> COMPITO
Puoi riscrivere in forma di elenco il paragrafo del testo sul regime PEX che inizia con «Il ricorso presentato dalla società», conservandone i fatti principali?

Regime PEX solo in caso di iscrizione della partecipazione tra le immobilizzazioni finanziarie. Non opera l'esenzione sulle plusvalenze in caso di indicazione, anche solo per mero errore, nello stato patrimoniale del bilancio tra l'attivo circolante. La sentenza della Cassazione n. 29422/2024
In materia di plusvalenze esenti, per i soggetti che, nel primo bilancio chiuso durante il periodo di possesso della partecipazione, abbiano iscritto la medesima partecipazione nello stato patrimoniale tra l’attivo circolante, non opera il regime PEX.
Il requisito, concorrente ed indispensabile, della classificazione della partecipazione tra le immobilizzazioni finanziarie, richiesto dall’art. 87, co.1, lett. b, TUIR non può essere ricavato, al fine di godere del regime PEX, da fonti diverse dallo stesso bilancio, quali ad esempio annotazioni inserite nei conti d’ordine o menzionate nella nota integrativa.
Queste le conclusioni contenute nella Sentenza della Corte di cassazione n. 29442 del 14 novembre 2024.
Niente PEX se la partecipazione è stata iscritta, anche solo per mero errore, nell’attivo circolante
La vicenda vede protagonista una società a cui erano stati notificati due avvisi di accertamento, con cui l’Agenzia delle entrate ha proceduto al recupero delle maggiori imposte dirette derivanti dal disconoscimento dell’esenzione ex art. 87 del TUIR, relativa alla plusvalenza conseguente alla cessione di partecipazioni.
A parere dell’Ufficio il regime PEX non era applicabile in difetto del requisito dell’iscrizione, nel primo bilancio della contribuente chiuso durante il periodo di possesso delle partecipazioni cedute, nella categoria delle immobilizzazioni finanziarie, risultando piuttosto in tale scrittura contabile i relativi titoli iscritti nell’attivo circolante.
Il ricorso presentato dalla società era stato respinto sia in primo che in secondo grado e avverso la sentenza d’appello la contribuente proponeva ricorso in Cassazione, denunciando violazione e falsa applicazione dell’art. 87 del TUIR, in quanto la prima iscrizione della partecipazione ceduta nell’attivo circolante era frutto di un mero errore materiale, generato dal sistema gestionale di contabilità adottato dalla società.

> DATI DI ORIGINE
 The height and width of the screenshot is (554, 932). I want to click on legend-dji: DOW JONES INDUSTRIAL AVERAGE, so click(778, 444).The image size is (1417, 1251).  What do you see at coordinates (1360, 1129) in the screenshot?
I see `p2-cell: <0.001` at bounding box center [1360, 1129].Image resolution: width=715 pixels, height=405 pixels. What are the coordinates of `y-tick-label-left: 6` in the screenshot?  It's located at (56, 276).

* * *

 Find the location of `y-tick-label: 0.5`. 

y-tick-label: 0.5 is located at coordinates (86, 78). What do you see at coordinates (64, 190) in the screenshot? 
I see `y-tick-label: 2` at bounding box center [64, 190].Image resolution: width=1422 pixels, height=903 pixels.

> RISPOSTA
- Il ricorso della società è stato respinto sia in primo sia in secondo grado.
- Contro la sentenza d'appello la contribuente ha proposto ricorso in Cassazione.
- Ha denunciato violazione e falsa applicazione dell'art. 87 del TUIR.
- Secondo la società, la prima iscrizione della partecipazione ceduta nell'attivo circolante era un mero errore materiale, generato dal sistema gestionale di contabilità adottato dalla società stessa.